O Governo do Irão insiste que Amini não foi maltratada, mas a família diz que o corpo apresentava hematomas e outros sinais de espancamento.
Vídeos subsequentes mostraram as forças de segurança a espancar e empurrar manifestantes, incluindo mulheres que arrancaram, também como forma de protesto, o véu obrigatório, ou 'hijab'.
As manifestações representam um dos maiores desafios para a teocracia do Irão desde os protestos do Movimento Verde em 2009.
"Há tanta raiva e frustração no país que é difícil imaginar que a atual geração de manifestantes no Irão seria intimidada apenas por o sistema recorrer ao seu tradicional punho de ferro e tentar reprimir os protestos", disse Ali Vaez, um analista que cobre o Irão para o International Crisis Group.
Um vídeo colocado nas redes sociais por um grupo curdo chamado organização Hengaw para os Direitos Humanos mostrou ruas escuras, em que se podiam ouvir trocas de tiros e várias fogueiras a arder em Sanandaj, 400 quilómetros a oeste de Teerão.
Outro vídeo divulgado hoje à tarde mostra grandes buracos provocados por balas numa casa de um residente de Sanandaj, cenário que a Hengaw alegou ter vindo de uma metralhadora pesada de calibre 50 -- o tipo frequentemente utilizado e montado em veículos blindados.
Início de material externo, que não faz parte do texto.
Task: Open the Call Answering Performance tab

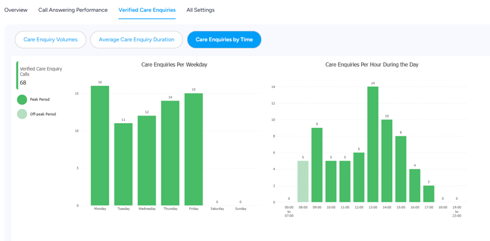Action: [73, 10]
O Centro de Direitos Humanos no Irão, com sede em Nova Iorque, divulgou ainda outro vídeo a mostrar o que descreveu como uma "falange de forças de segurança em motorizadas passando por Sanandaj".
"Quebraram as janelas de centenas de carros no bairro de Baharan", disse fonte do centro.
Amini era curda e a sua morte foi sentida particularmente na região curda do Irão, onde as manifestações começaram a 17 de setembro, no dia do funeral.
A Amnistia Internacional criticou as forças de segurança iranianas por "usar armas de fogo e disparar gás lacrimogéneo indiscriminadamente, inclusivamente em residências particulares" e instou o mundo a pressionar o Irão para acabar com a repressão, numa altura em que as autoridades em Teerão continuam a interromper as redes de internet e telefonia móvel "para esconder seus crimes".
O Irão não reconheceu imediatamente a intensificação da repressão em Sanandaj, mas o Ministério dos Negócios Estrangeiros iraniano convocou o embaixador britânico em Teerão, após Londres ter sancionado membros da polícia de moralidade do país e funcionários de segurança pelo uso excessivo da força.
A diplomacia iraniana considerou as sanções "arbitrárias e infundadas" e ameaçou retaliar.
Jake Sullivan, conselheiro de segurança nacional do presidente dos Estados Unidos, Joe Biden, também já criticou Teerão, sublinhando que "o mundo está a observar o que se está a passar no Irão".
"Os manifestantes são cidadãos iranianos, liderados por mulheres e raparigas que exigem dignidade e direitos básicos. Estamos com eles e responsabilizaremos aqueles que usarem a violência como forma de silenciar as vozes", escreveu Sullivan na rede social Twitter.
Segundo as autoridades iranianas, dezenas de pessoas morreram desde 16 de setembro, incluindo 18 membros das forças de segurança. De acordo com a organização não-governamental Iran Human Rights (IHR), com sede em Oslo, o número de mortes nos confrontos que entretanto se estenderam a todo o país, é de 185.
As autoridades iranianas, que negam qualquer envolvimento da polícia na morte de Mahsa Amini, já prenderam centenas de manifestantes, descritos como "desordeiros".
Na semana passada, a organização de Medicina Forense do Irão disse que a morte de Amini não se deveu a qualquer "golpe na cabeça ou nos órgãos vitais do corpo", mas sim pela "falência de múltiplos órgãos" decorrente de um problema com origem numa patologia anterior, depois de a polícia ter rejeitado as acusações de tortura.
Por sua vez, o líder supremo do Irão, ayatollah Ali Khamenei, acusou os Estados Unidos e Israel de estarem por trás dos "motins".
"Digo explicitamente que esses distúrbios e incidentes de segurança foram planeados pelos Estados Unidos e pelo falso e usurpador regime sionista", afirmou Khamenei, aludindo a Israel.